Two Dudes employs more than 65 people, with a starting wage of $14 per hour that automatically increases to $15 after a 90-day training period, he said. The company also offers health insurance and other benefits to employees.

“Fair pay and benefits have been central to our success,” Barber said. “Our turnover is low, which saves considerable money and time by keeping the employees we’ve worked hard to train, and they do better quality work with fewer costly errors.”

Jennie Groff, CEO of Stroopies Inc., echoed this sentiment in her remarks at the press conference, adding that her business’ success and upcoming expansion to a new distribution center are the result of its commitment to caring for employees.

Stroopies Inc., and its storefront Lancaster Sweet Shoppe, start employees at $12 an hour. The company employs multiple refugee women for the operation making 10,000 stroopwaffles per week, and just recently hired five additional refugee women to work there. 

Wolf news conference

Jennie Groff, co-owner of Stroopies, speaks during a news conference about raising the minimum wage outside Two Dudes Painting Company 750 Poplar St. in Lancaster city Wednesday, May 26, 2021.

“Our experience as a small company demonstrates that paying livable wages is not only doable, it is good for business,” Groff added.


 

Will Legislature act?

Two Republicans members of the Pennsylvania Senate, including  Appropriations Committee Chair Sen. Pat Browne, R-Lehigh County, told PennLive in March they support raising the state’s minimum wage to $10 an hour.

Wolf said at Wednesday’s press conference he hopes that this is finally the time the General Assembly takes action. The Legislature last came close to raising the wage in November 2019, with the Senate passing a bill to raise it to $9.50 an hour. It never got voted on by the House.

Still, workers like Maria Angelica Rojas, who spoke during Wolf’s press conference Wednesday, said she and other frontline workers deserve to make a higher wage, especially after putting their health and the health of their families on the line during the COVID-19 pandemic.

Wolf news conference

Maria Angelica Rojas speaks during a news conference outside Two Dudes Painting Company 750 Poplar St. in Lancaster city Wednesday, May 26, 2021. Behind Rojas is Rep. Patty Kim (D-Dauphin)

“Since I’ve arrived [from Mexico 15 years ago], I’ve worked very hard,” said Rojas, a mushroom industry worker in Kennett Square. “I paid my taxes every year. I’ve worked 12 hours a day, 7 days a week, many jobs at the same time…  I do my work with pride and dignity.”

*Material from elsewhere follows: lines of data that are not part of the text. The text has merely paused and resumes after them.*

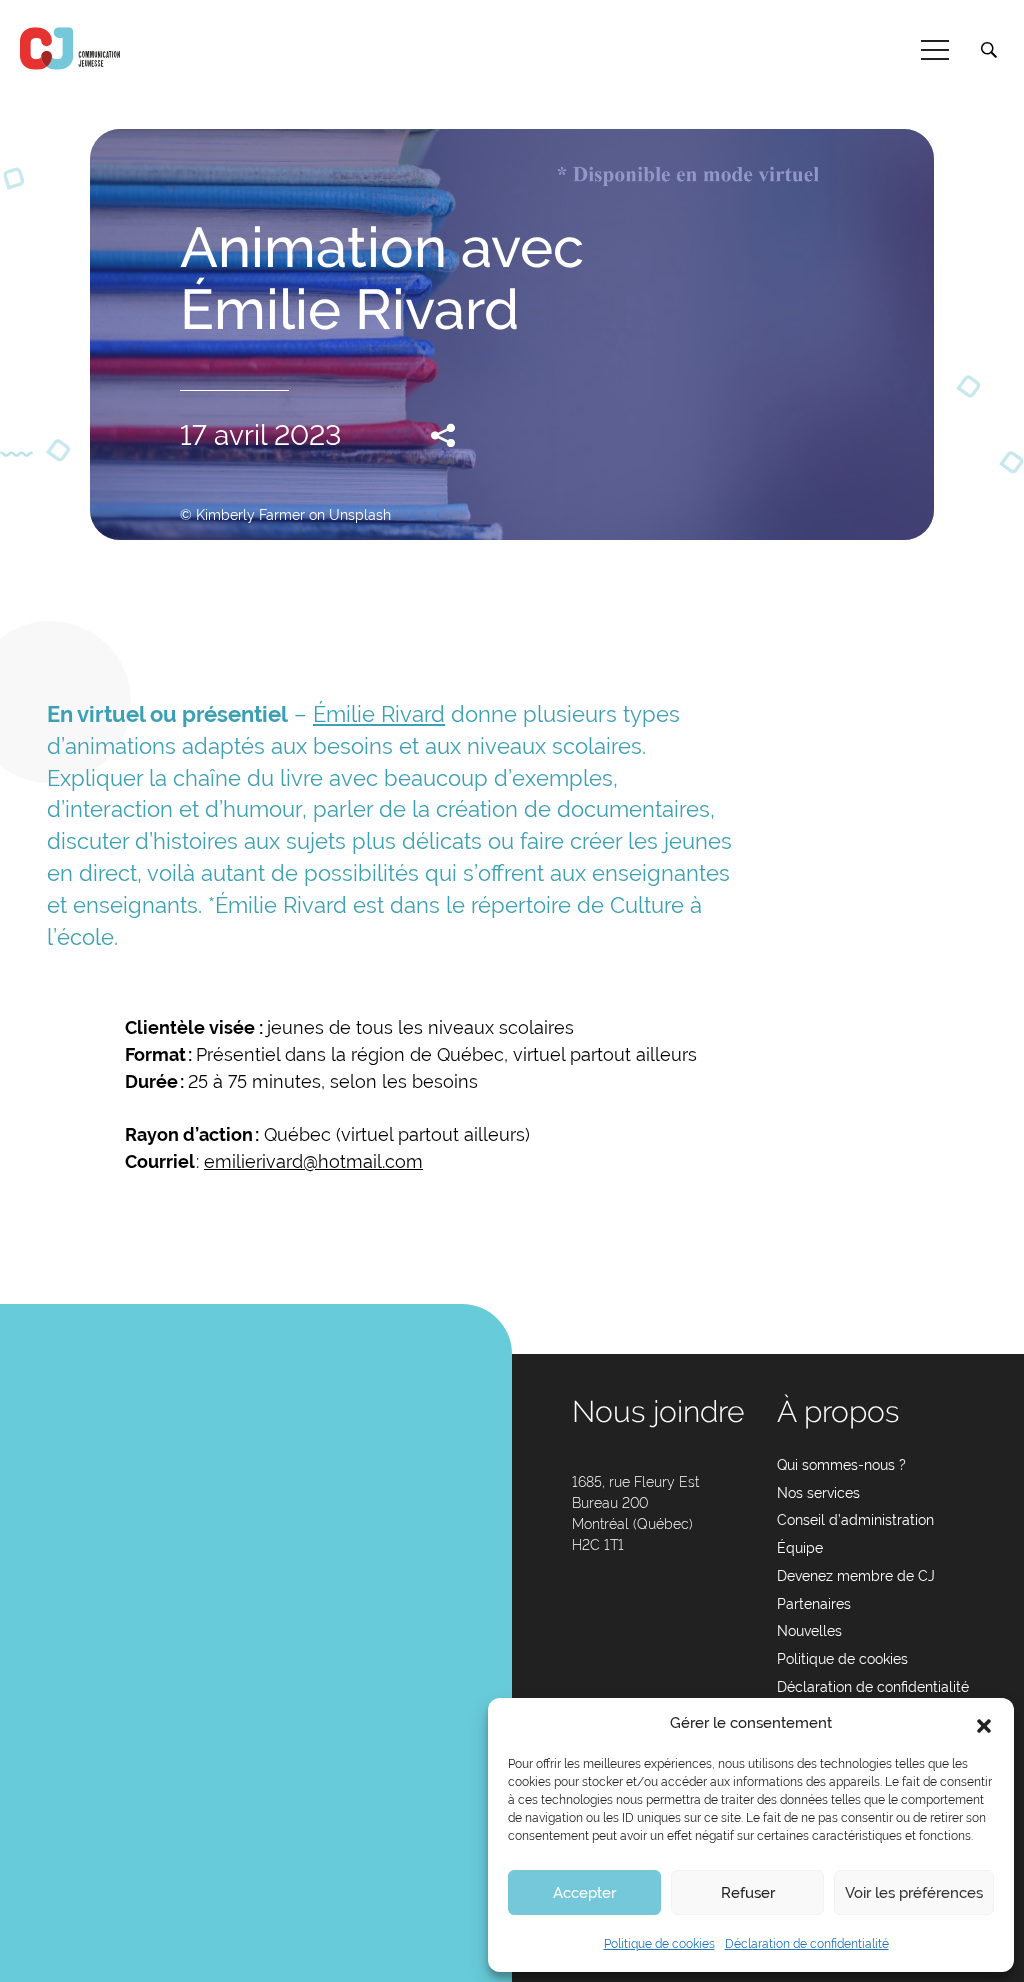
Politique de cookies (659, 1944)
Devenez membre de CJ (856, 1576)
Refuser (748, 1893)
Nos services (818, 1493)
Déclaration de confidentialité (807, 1944)
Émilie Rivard (379, 714)
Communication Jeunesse (70, 48)
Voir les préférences (914, 1893)
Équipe (800, 1548)
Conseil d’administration (855, 1520)
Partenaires (814, 1604)
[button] (984, 1724)
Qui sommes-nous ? (841, 1465)
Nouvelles (809, 1631)
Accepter (584, 1893)
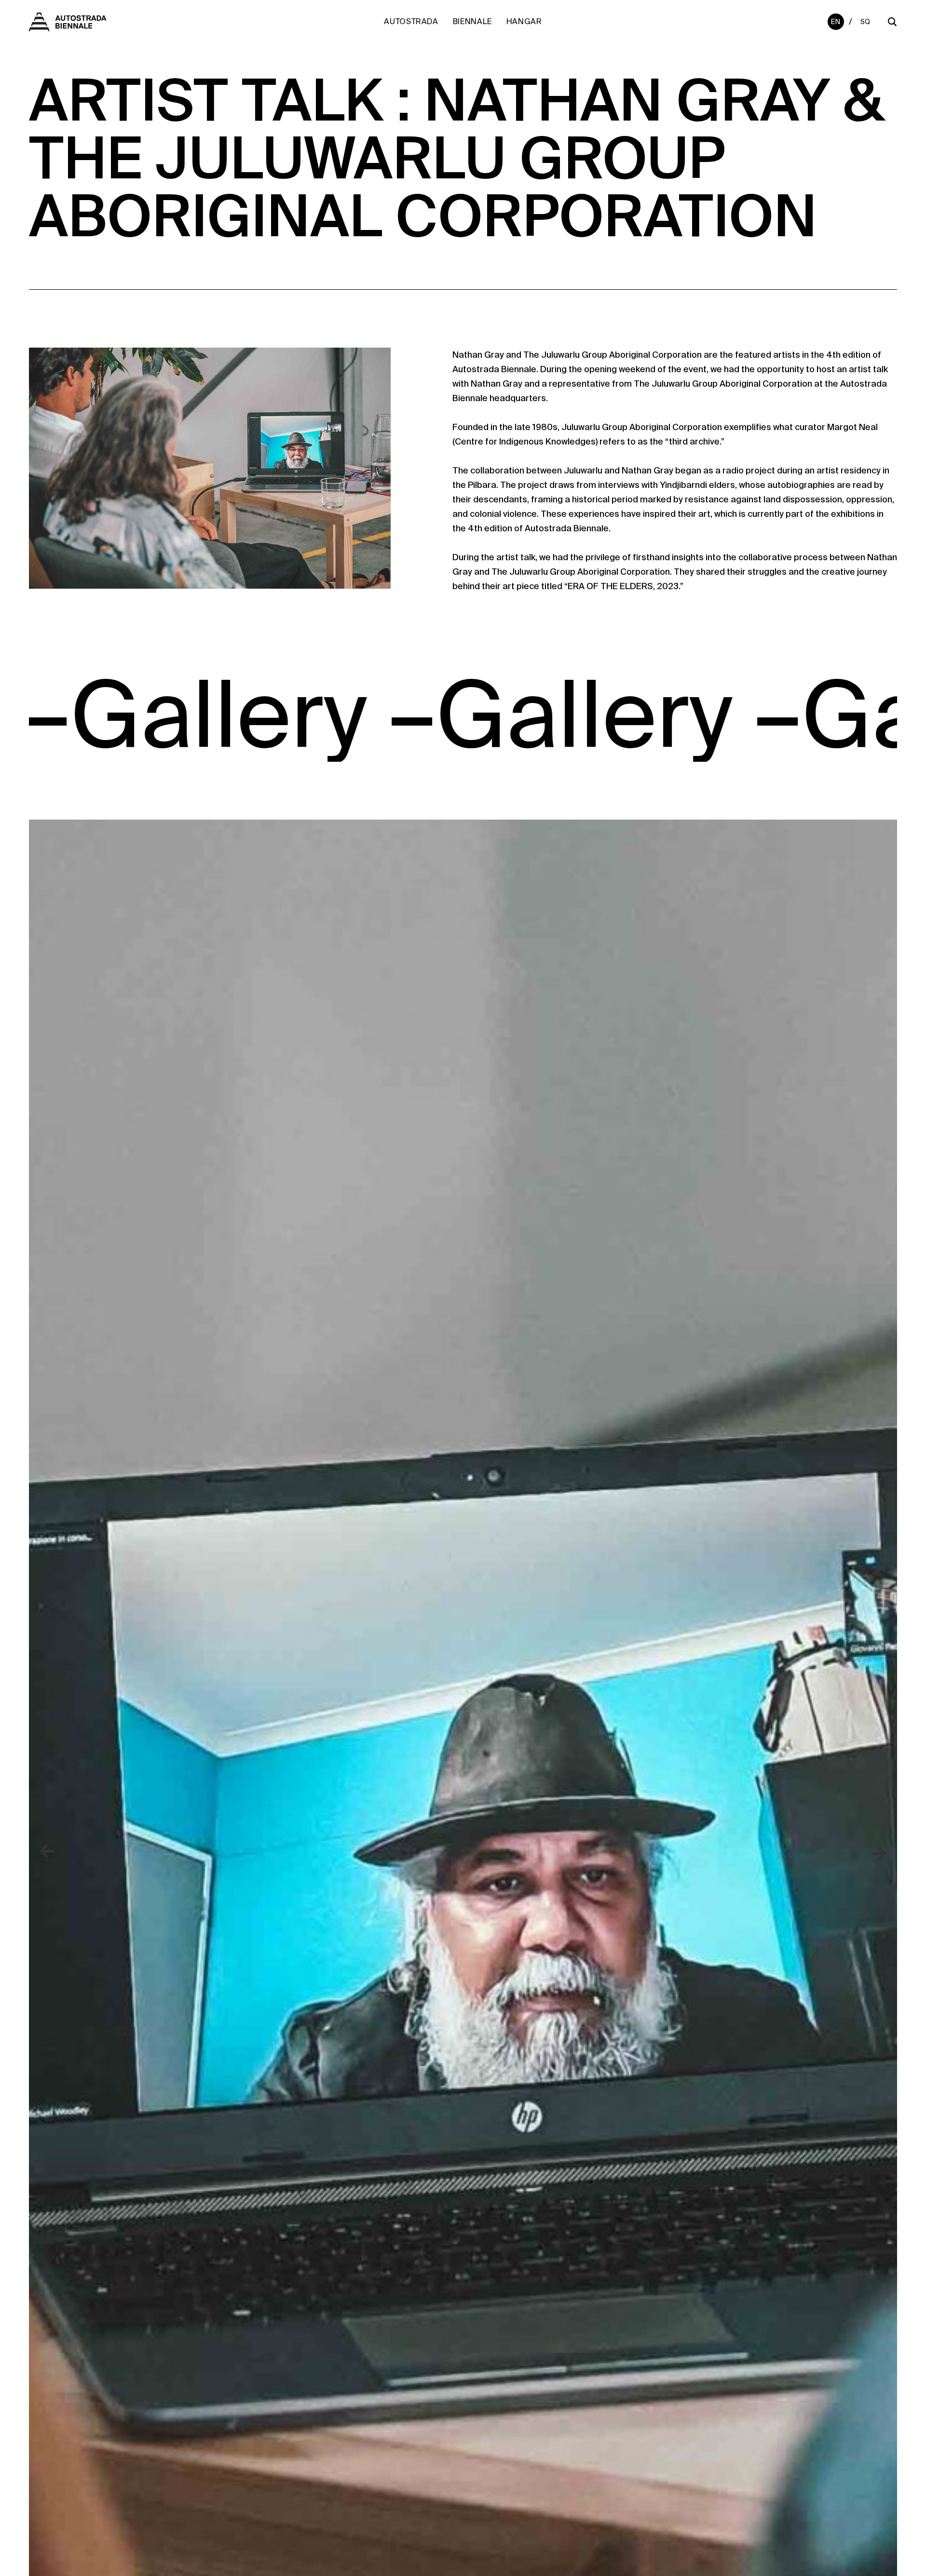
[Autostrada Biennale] (67, 26)
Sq (865, 21)
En (835, 21)
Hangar (524, 21)
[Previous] (48, 1852)
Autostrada (411, 21)
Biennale (472, 21)
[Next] (877, 1852)
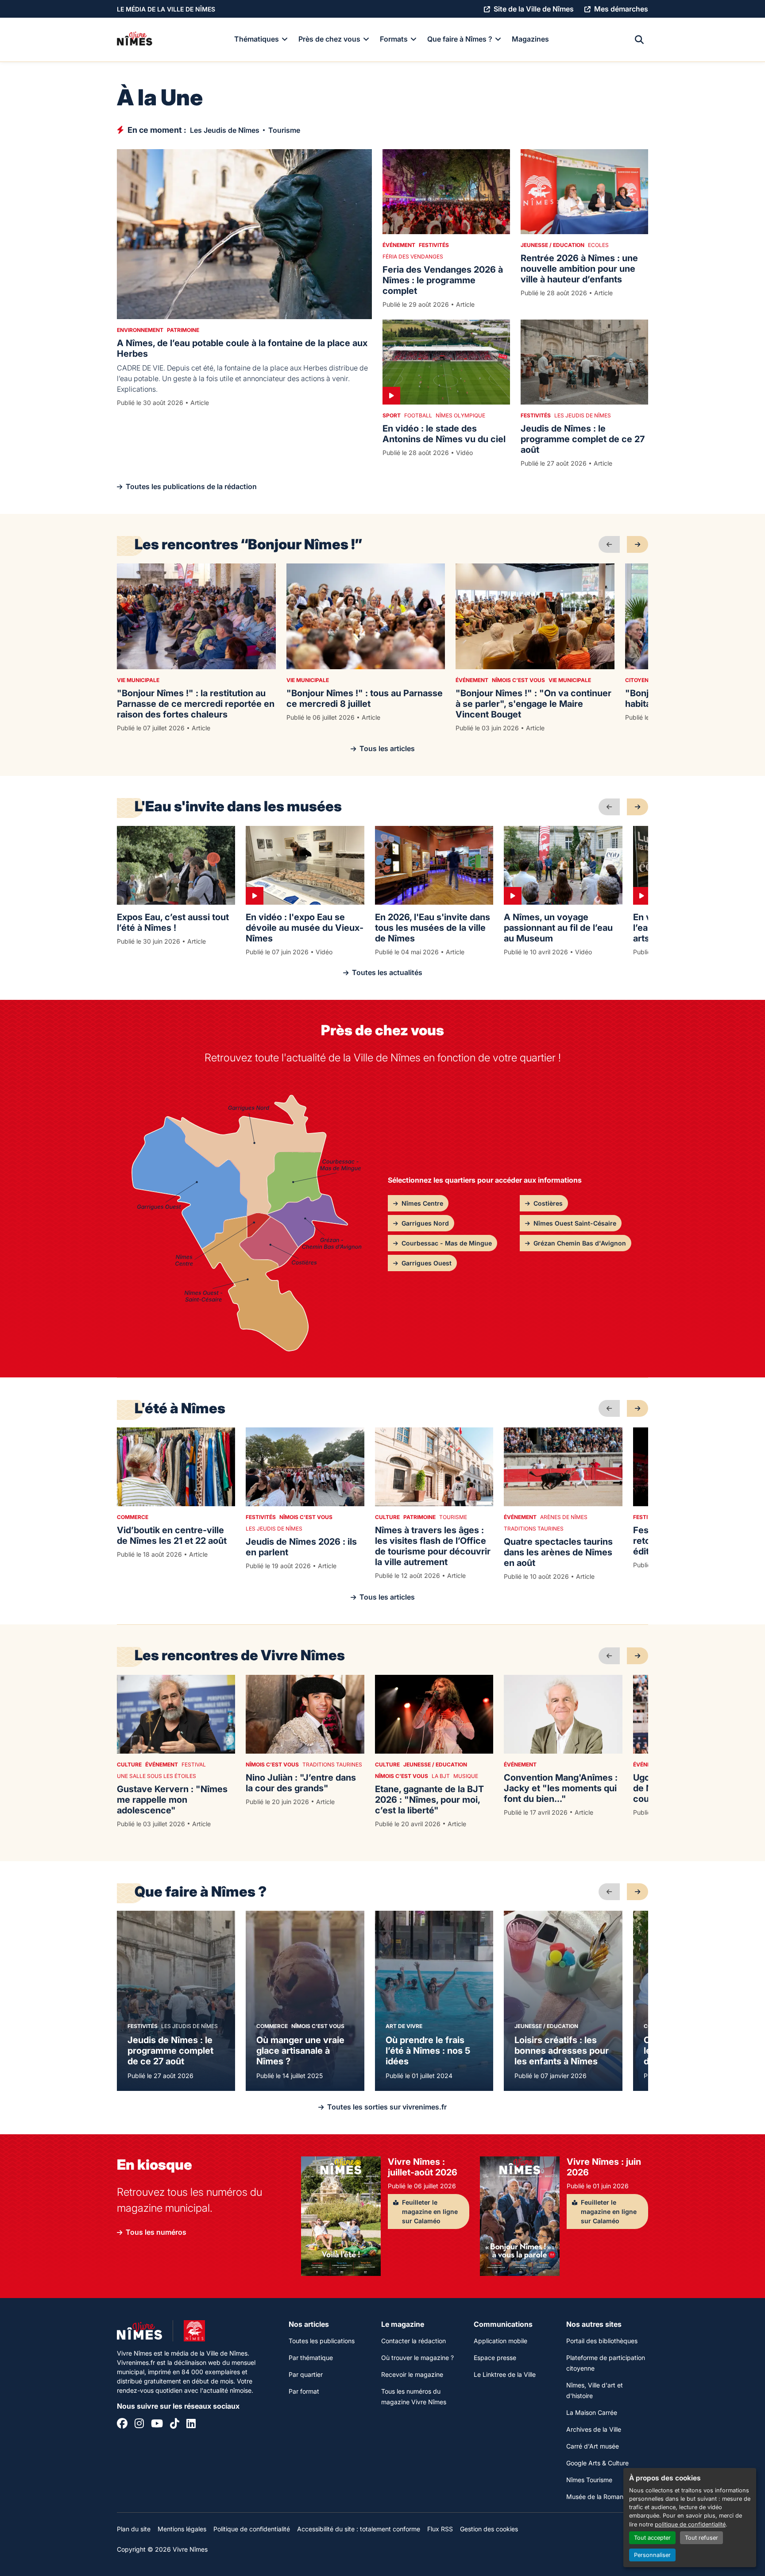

There were an estimated 74,400 Pennsylvanians who earned $7.25 or less in 2020 of the 6.3 million people eligible for the workforce in the state, according to a March 2021 report from the Department of Labor and Industry’s Minimum Wage Advisory Board. There were an estimated 693,100 Pennsylvania employees who earned slightly above minimum wage -- $7.26 to $12 -- in 2020, according to the report. 

Pennsylvania’s 2.4% of workers at or below the minimum wage is higher than the rest of the nation, where only 1.5% of employees make the federal minimum, according to the report. Unmarried, young women and teenagers between ages 16 and 24 were most likely to be making minimum wage or less. This did not vary much among women of any race or education status.